Here, we sought to determine the mechanisms by which propranolol attenuates fear by utilizing an activity-dependent tagging system, ArcCreER^T2 x eYFP mice. 129S6/SvEv mice were administered a 4-shock contextual fear conditioning paradigm followed by immediate or delayed context reexposures. Saline or propranolol was administered either before or after the first context reexposure.
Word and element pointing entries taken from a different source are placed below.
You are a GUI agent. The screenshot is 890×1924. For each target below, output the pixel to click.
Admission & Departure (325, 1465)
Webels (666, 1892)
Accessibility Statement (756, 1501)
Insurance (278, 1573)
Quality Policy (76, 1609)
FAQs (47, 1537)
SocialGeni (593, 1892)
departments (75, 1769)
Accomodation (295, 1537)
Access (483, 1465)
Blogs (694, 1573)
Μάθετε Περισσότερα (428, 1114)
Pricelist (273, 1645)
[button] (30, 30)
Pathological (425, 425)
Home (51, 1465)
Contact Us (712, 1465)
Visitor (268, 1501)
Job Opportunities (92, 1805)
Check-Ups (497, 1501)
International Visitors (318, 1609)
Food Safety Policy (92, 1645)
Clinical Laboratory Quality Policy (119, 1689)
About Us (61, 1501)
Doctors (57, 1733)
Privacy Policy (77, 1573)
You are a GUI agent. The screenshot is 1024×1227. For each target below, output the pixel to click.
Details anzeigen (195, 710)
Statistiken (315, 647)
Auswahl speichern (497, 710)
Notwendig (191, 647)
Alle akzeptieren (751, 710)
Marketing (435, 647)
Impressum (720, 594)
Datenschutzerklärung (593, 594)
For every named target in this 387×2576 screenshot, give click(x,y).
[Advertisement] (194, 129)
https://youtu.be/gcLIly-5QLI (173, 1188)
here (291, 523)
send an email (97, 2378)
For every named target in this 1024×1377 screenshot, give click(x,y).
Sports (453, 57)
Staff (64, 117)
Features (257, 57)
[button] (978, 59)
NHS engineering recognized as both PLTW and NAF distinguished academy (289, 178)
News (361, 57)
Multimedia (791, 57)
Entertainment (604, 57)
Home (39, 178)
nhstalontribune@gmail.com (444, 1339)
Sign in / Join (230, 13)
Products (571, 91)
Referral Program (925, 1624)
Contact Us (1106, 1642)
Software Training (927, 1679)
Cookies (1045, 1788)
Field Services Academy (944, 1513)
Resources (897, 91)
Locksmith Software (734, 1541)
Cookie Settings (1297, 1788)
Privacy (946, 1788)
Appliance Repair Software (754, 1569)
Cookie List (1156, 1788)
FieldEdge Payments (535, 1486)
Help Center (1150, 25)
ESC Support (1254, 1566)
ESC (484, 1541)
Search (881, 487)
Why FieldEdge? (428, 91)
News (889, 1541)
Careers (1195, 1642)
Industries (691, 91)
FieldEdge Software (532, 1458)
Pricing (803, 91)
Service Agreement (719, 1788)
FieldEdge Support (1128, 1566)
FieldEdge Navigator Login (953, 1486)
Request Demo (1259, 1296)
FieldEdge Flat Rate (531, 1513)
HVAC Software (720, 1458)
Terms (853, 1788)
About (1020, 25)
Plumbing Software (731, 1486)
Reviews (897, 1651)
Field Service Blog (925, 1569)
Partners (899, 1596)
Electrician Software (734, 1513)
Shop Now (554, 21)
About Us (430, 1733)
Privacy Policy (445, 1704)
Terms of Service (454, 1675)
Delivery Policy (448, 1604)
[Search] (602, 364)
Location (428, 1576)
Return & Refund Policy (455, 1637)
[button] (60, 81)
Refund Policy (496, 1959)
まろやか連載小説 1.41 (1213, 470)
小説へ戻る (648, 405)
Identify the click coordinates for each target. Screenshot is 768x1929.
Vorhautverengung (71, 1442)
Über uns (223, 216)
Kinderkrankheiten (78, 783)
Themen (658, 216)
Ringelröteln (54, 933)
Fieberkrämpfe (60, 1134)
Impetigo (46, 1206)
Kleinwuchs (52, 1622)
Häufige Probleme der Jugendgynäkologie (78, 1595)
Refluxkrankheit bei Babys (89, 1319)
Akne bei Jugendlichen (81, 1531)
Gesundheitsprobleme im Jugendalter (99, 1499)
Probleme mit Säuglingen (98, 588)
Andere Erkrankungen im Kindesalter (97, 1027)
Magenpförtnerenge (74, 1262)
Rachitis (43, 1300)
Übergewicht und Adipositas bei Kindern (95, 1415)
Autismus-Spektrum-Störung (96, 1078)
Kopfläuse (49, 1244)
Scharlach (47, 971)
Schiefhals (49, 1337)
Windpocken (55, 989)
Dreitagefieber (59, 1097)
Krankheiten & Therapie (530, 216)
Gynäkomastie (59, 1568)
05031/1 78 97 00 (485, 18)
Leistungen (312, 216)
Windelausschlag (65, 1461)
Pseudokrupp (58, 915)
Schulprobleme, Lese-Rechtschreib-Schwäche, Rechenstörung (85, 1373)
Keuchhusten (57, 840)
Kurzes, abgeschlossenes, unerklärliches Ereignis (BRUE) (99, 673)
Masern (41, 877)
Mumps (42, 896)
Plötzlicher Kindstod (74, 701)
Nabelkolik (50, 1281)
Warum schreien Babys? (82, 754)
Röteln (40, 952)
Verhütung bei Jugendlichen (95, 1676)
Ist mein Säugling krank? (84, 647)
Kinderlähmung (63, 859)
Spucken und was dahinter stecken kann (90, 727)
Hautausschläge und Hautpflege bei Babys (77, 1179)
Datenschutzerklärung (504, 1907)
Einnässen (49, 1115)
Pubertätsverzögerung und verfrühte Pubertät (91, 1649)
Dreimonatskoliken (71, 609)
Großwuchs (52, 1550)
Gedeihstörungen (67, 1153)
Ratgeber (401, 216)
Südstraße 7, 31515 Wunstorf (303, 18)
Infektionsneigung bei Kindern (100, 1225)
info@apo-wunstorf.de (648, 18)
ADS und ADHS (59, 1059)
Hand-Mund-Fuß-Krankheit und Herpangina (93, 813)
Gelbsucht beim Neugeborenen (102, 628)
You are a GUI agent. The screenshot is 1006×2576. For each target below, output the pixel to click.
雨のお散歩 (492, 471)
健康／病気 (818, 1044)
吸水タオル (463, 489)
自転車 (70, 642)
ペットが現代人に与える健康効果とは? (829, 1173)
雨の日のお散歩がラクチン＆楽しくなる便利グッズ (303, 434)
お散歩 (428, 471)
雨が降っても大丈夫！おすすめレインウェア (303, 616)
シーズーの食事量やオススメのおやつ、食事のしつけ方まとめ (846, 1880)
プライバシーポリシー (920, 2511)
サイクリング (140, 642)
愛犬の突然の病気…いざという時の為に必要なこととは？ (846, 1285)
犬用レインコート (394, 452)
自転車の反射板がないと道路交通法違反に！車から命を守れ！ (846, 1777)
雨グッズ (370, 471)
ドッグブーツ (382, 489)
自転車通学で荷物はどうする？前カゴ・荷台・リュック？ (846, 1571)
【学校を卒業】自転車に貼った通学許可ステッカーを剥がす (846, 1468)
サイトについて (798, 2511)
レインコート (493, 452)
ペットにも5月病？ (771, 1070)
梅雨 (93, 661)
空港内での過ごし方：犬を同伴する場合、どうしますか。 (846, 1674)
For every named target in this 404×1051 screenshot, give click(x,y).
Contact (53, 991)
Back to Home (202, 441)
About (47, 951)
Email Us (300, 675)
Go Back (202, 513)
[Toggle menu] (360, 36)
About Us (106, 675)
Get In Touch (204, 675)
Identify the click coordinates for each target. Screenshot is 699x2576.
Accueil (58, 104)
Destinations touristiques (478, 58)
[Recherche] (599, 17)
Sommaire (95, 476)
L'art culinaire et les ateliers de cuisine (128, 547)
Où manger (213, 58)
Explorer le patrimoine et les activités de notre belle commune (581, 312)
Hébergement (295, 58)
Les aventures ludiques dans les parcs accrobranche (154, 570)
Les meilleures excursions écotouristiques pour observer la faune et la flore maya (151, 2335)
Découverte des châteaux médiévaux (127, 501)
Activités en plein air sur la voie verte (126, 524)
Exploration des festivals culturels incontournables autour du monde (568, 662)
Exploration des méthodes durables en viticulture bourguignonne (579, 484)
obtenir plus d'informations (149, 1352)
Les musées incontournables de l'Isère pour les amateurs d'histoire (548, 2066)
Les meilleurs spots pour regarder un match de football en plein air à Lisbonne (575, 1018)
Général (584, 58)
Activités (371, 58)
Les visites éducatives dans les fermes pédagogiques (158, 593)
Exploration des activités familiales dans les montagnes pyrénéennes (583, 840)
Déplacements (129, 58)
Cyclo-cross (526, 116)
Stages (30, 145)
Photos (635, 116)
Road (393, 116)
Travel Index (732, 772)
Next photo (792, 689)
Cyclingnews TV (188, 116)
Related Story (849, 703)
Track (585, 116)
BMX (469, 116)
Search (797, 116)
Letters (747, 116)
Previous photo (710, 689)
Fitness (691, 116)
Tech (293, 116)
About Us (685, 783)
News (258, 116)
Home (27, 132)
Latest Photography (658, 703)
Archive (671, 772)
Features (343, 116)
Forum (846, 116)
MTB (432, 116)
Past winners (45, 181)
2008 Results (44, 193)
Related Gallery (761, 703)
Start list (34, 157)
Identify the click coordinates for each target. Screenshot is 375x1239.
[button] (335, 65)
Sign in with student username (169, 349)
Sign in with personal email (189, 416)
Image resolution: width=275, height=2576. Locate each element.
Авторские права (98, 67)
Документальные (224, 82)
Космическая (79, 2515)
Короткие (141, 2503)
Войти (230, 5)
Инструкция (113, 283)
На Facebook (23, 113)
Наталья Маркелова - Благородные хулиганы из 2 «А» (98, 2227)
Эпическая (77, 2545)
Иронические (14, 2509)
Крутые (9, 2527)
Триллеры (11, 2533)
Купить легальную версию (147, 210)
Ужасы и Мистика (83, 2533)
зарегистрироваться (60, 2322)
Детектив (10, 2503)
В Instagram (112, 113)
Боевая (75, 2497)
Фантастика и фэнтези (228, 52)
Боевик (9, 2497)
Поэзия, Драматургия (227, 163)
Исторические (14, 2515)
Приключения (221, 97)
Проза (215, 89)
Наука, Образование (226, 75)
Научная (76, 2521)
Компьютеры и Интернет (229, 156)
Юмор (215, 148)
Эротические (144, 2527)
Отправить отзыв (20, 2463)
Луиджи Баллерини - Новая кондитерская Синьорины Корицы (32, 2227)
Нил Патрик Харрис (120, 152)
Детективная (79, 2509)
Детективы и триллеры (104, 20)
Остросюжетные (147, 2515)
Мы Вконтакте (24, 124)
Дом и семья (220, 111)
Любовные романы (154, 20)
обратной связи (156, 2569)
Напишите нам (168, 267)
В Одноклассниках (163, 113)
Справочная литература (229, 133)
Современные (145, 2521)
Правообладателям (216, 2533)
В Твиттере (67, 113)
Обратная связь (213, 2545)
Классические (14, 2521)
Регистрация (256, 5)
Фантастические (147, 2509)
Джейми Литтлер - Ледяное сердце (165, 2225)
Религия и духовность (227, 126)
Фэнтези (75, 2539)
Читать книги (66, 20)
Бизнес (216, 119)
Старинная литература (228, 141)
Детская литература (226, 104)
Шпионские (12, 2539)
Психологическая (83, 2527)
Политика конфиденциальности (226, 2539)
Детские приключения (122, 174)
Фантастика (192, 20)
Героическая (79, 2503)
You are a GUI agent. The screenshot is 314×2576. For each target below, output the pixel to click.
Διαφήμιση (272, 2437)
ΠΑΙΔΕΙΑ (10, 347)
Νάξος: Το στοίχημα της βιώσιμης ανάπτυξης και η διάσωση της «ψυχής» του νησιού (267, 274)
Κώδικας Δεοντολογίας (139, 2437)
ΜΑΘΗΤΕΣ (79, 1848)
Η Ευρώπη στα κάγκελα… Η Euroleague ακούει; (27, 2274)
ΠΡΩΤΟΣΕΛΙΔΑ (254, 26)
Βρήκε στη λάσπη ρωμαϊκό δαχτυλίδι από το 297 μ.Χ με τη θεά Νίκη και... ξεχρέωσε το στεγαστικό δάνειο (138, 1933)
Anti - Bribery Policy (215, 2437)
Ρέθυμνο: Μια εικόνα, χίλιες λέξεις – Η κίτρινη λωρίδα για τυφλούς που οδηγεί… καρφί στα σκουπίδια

To quantify hippocampal, prefrontal, and amygdalar memory traces, ArcCreER^T2 x eYFP mice were administered a delayed context reexposure with either a saline or propranolol injection before context reexposure.

Results

Propranolol decreased fear expression only when administered before a delayed context reexposure. Fear memory traces were affected in the dorsal dentate gyrus and basolateral amygdala after propranolol administration in the ArcCreER^T2 x eYFP mice. Propranolol acutely altered functional connectivity between the hippocampal, cortical, and amygdalar regions.

Conclusions

These data indicate that propranolol may decrease fear expression by altering network-correlated activity and by weakening the reactivation of the initial traumatic memory trace. This work contributes to the understanding of noradrenergic drugs as therapeutic aids for patients with posttraumatic stress disorder.

中文翻译：

普萘洛尔通过调节恐惧记忆痕迹来减少恐惧表达

背景

创伤后应激障碍可在创伤事件后发展，并导致高度的、不适当的恐惧和焦虑。尽管大约 8% 的美国人口受到创伤后应激障碍的影响，但美国食品和药物管理局仅批准了两种治疗该疾病的药物，两种药物的疗效均有限。普萘洛尔是一种非选择性的 β-肾上腺素能拮抗剂，已显示出降低过度恐惧的功效，并且人们对使用它来治疗恐惧症重新产生了兴趣。

方法

在这里，我们试图确定普萘洛尔通过利用活动依赖性标记系统 ArcCreER ^T2 x eYFP 小鼠减轻恐惧的机制。对 129S6/SvEv 小鼠进行 4 次休克情境恐惧调节范式，然后立即或延迟情境再暴露。在第一次环境再暴露之前或之后给予盐水或普萘洛尔。为了量化海马、前额叶和杏仁核的记忆痕迹，ArcCreER ^T2 x eYFP 小鼠在上下文再暴露之前用盐水或普萘洛尔注射延迟上下文再暴露。